====== Dataset entries
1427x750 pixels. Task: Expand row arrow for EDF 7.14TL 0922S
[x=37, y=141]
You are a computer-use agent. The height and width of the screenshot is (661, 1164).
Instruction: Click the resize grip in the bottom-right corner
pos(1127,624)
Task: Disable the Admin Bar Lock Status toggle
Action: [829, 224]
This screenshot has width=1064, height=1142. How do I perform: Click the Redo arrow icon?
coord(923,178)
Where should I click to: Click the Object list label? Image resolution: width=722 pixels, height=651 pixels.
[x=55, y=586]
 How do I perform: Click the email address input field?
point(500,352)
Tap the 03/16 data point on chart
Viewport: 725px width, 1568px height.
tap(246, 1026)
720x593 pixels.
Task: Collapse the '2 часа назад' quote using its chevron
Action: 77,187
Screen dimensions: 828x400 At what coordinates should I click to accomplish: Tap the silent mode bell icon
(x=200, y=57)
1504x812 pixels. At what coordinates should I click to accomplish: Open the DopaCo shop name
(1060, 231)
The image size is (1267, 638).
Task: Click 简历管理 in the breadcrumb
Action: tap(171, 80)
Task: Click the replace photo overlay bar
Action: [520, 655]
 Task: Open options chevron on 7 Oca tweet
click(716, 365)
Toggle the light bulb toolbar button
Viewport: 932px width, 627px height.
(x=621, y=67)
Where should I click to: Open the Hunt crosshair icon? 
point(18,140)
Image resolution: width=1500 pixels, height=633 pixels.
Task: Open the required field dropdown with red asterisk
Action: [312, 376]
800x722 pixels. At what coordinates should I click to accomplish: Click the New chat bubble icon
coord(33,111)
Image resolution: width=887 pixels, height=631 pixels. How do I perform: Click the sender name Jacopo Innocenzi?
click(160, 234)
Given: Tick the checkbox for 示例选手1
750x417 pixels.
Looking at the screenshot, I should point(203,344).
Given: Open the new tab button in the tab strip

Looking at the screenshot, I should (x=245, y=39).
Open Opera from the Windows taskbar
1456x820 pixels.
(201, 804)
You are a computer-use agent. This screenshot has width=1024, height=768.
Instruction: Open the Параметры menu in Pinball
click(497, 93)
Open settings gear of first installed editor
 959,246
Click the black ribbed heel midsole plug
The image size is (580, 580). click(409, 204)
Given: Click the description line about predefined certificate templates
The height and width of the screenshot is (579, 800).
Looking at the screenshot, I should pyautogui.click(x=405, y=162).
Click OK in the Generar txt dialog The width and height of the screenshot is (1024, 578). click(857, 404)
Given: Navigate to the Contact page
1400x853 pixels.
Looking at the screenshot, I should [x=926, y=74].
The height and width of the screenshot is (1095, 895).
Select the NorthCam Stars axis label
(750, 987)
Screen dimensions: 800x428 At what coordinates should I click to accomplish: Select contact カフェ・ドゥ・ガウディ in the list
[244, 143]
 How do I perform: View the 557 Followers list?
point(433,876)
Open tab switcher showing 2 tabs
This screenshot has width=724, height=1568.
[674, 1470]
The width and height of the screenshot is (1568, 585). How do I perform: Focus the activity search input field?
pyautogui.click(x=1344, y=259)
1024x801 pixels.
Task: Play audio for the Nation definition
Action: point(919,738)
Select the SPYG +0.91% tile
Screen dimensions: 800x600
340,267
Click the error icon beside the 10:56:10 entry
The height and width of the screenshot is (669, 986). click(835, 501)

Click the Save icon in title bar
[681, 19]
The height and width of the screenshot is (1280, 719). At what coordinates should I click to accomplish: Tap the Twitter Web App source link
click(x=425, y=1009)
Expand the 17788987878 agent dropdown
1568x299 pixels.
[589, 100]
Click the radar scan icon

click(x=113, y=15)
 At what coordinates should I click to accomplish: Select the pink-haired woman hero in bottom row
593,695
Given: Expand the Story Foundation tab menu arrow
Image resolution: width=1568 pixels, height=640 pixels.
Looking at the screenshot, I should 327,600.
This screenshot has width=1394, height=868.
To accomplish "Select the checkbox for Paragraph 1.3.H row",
============
Every record, start to finish: reproduce it word for word.

1427x750 pixels. Task: Expand row arrow for EDF 7.14TL 0922S
[x=37, y=141]
You are a computer-use agent. The height and width of the screenshot is (661, 1164).
Instruction: Click the resize grip in the bottom-right corner
pos(1127,624)
Task: Disable the Admin Bar Lock Status toggle
Action: [829, 224]
This screenshot has width=1064, height=1142. How do I perform: Click the Redo arrow icon?
coord(923,178)
Where should I click to: Click the Object list label? Image resolution: width=722 pixels, height=651 pixels.
[x=55, y=586]
 How do I perform: Click the email address input field?
point(500,352)
Tap the 03/16 data point on chart
Viewport: 725px width, 1568px height.
tap(246, 1026)
720x593 pixels.
Task: Collapse the '2 часа назад' quote using its chevron
Action: 77,187
Screen dimensions: 828x400 At what coordinates should I click to accomplish: Tap the silent mode bell icon
(x=200, y=57)
1504x812 pixels. At what coordinates should I click to accomplish: Open the DopaCo shop name
(1060, 231)
The image size is (1267, 638).
Task: Click 简历管理 in the breadcrumb
Action: tap(171, 80)
Task: Click the replace photo overlay bar
Action: [520, 655]
 Task: Open options chevron on 7 Oca tweet
click(716, 365)
Toggle the light bulb toolbar button
Viewport: 932px width, 627px height.
(x=621, y=67)
Where should I click to: Open the Hunt crosshair icon? 
point(18,140)
Image resolution: width=1500 pixels, height=633 pixels.
Task: Open the required field dropdown with red asterisk
Action: [312, 376]
800x722 pixels. At what coordinates should I click to accomplish: Click the New chat bubble icon
coord(33,111)
Image resolution: width=887 pixels, height=631 pixels. How do I perform: Click the sender name Jacopo Innocenzi?
click(160, 234)
Given: Tick the checkbox for 示例选手1
750x417 pixels.
Looking at the screenshot, I should point(203,344).
Given: Open the new tab button in the tab strip

Looking at the screenshot, I should (x=245, y=39).
Open Opera from the Windows taskbar
1456x820 pixels.
(201, 804)
You are a computer-use agent. This screenshot has width=1024, height=768.
Instruction: Open the Параметры menu in Pinball
click(497, 93)
Open settings gear of first installed editor
 959,246
Click the black ribbed heel midsole plug
The image size is (580, 580). click(409, 204)
Given: Click the description line about predefined certificate templates
The height and width of the screenshot is (579, 800).
Looking at the screenshot, I should pyautogui.click(x=405, y=162).
Click OK in the Generar txt dialog The width and height of the screenshot is (1024, 578). click(857, 404)
Given: Navigate to the Contact page
1400x853 pixels.
Looking at the screenshot, I should [x=926, y=74].
The height and width of the screenshot is (1095, 895).
Select the NorthCam Stars axis label
(750, 987)
Screen dimensions: 800x428 At what coordinates should I click to accomplish: Select contact カフェ・ドゥ・ガウディ in the list
[244, 143]
 How do I perform: View the 557 Followers list?
point(433,876)
Open tab switcher showing 2 tabs
This screenshot has width=724, height=1568.
[674, 1470]
The width and height of the screenshot is (1568, 585). How do I perform: Focus the activity search input field?
pyautogui.click(x=1344, y=259)
1024x801 pixels.
Task: Play audio for the Nation definition
Action: point(919,738)
Select the SPYG +0.91% tile
Screen dimensions: 800x600
340,267
Click the error icon beside the 10:56:10 entry
The height and width of the screenshot is (669, 986). click(835, 501)

Click the Save icon in title bar
[681, 19]
The height and width of the screenshot is (1280, 719). At what coordinates should I click to accomplish: Tap the Twitter Web App source link
click(x=425, y=1009)
Expand the 17788987878 agent dropdown
1568x299 pixels.
[589, 100]
Click the radar scan icon

click(x=113, y=15)
 At what coordinates should I click to accomplish: Select the pink-haired woman hero in bottom row
593,695
Given: Expand the Story Foundation tab menu arrow
Image resolution: width=1568 pixels, height=640 pixels.
Looking at the screenshot, I should 327,600.
This screenshot has width=1394, height=868.
To accomplish "Select the checkbox for Paragraph 1.3.H row",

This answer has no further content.